:: Work instructions ::
Copy out the records word for word, covering everything from the line containing "In order to click on Default" down to the line containing "The height and width of the screenshot is (1030, 1920).", with both of those lines included.

:: Records for this task ::
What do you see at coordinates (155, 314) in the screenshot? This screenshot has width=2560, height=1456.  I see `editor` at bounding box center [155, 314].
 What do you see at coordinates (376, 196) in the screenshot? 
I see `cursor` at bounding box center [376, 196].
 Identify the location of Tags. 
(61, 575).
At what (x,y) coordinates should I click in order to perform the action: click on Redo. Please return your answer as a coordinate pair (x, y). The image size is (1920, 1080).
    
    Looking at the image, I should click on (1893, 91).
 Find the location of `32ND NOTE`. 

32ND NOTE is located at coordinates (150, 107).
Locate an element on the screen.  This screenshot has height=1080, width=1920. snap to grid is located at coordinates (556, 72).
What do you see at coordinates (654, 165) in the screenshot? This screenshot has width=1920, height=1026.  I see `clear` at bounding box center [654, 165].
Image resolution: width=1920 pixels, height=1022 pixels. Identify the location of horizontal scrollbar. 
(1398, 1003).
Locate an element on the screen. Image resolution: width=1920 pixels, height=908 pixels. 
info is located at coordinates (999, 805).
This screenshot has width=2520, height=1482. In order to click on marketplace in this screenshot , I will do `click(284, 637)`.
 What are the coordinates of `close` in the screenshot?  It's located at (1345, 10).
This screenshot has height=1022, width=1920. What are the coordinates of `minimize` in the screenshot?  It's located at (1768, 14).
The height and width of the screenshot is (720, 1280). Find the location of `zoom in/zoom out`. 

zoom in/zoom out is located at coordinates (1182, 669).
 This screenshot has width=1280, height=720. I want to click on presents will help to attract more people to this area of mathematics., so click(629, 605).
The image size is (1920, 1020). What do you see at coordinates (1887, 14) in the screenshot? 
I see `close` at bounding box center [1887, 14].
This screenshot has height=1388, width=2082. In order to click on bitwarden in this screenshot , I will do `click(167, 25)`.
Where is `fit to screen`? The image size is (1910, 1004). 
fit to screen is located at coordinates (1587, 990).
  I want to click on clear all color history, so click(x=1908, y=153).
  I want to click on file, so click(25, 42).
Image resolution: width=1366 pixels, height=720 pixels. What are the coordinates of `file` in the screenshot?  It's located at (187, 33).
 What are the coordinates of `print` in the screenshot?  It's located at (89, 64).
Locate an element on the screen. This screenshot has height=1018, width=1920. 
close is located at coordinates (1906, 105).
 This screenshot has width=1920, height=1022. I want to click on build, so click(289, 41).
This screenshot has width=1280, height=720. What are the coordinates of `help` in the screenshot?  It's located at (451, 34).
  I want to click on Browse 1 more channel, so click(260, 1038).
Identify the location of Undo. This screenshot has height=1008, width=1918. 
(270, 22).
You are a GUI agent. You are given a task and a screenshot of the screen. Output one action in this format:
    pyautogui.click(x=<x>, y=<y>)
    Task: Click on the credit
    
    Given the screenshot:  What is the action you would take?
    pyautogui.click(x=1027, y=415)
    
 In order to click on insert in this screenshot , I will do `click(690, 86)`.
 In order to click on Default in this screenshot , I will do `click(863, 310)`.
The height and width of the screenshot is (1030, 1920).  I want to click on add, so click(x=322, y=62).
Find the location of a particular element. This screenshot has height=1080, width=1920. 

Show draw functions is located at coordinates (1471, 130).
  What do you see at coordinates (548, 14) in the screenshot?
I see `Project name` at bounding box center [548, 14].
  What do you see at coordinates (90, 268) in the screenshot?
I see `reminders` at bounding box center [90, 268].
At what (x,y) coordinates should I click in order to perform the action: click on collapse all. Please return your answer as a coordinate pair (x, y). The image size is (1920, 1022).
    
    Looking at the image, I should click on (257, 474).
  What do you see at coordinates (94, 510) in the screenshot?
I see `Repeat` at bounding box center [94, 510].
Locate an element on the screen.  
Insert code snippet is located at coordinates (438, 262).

:: Written answer ::
 In order to click on Default in this screenshot , I will do `click(863, 310)`.
The height and width of the screenshot is (1030, 1920).  I want to click on add, so click(x=322, y=62).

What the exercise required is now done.